▸ **DOCUMENT SEGMENT**
Testing

Running Tests

Run the full test suite with parallel execution and coverage:

pytest -n auto --cov

Run a single test file:

pytest tests/test_url_utils.py -v

Run with coverage report:

pytest --cov --cov-report=html
open htmlcov/index.html

Coverage Target

We target 90% line coverage across the entire codebase.

Writing Tests

All tests live in tests/. We follow TDD (Red-Green-Refactor):

  1. Write a failing test that specifies the expected behavior.

  2. Implement the minimum code to make the test pass.

  3. Refactor while keeping tests green.

All HTTP interactions are mocked using the responses library — the test suite must not make real network requests.

Test Structure

Test file

What it tests

test_url_utils.py

URL normalization, prefix matching, depth

test_config.py

Config loading, YAML parsing, CLI override

test_classifier.py

URL decision tree, asset type classification

test_http_client.py

HTTP requests, retries, redirects, SSL

test_html_parser.py

Link extraction, anchor collection

test_results.py

Thread-safe results aggregation

test_report.py

All report sections

test_crawler.py

End-to-end crawl scenarios

test_cli.py

Argument parsing, exit codes

test_progress.py

Progress reporter

▸ **RECORDED INFORMATION**
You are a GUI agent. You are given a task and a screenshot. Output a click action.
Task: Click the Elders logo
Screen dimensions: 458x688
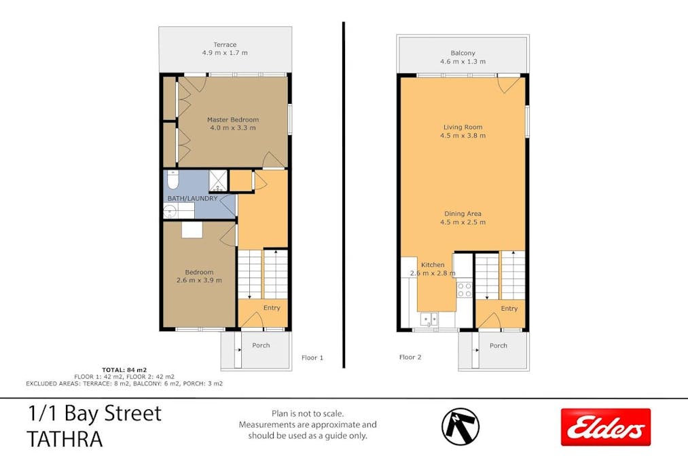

▸ **PROBLEMS TO WORK ON**
1. Which command lines appear in the testing guide? List every one.
2. Answer these from the testing guide:
(a) What line coverage does the project aim for?
(b) Which library is used to mock HTTP interactions?
(c) What does test_cli.py test?
3. Reproduce the testing guide between "Writing Tests" and "real network requests.", inclusive.

▸ **ANSWERS BELOW**
1.
pytest -n auto --cov
pytest tests/test_url_utils.py -v
pytest --cov --cov-report=html
open htmlcov/index.html

2.
(a) 90% line coverage across the entire codebase.
(b) The responses library.
(c) Argument parsing and exit codes.

3.
Writing Tests

All tests live in tests/. We follow TDD (Red-Green-Refactor):

  1. Write a failing test that specifies the expected behavior.

  2. Implement the minimum code to make the test pass.

  3. Refactor while keeping tests green.

All HTTP interactions are mocked using the responses library — the test suite must not make real network requests.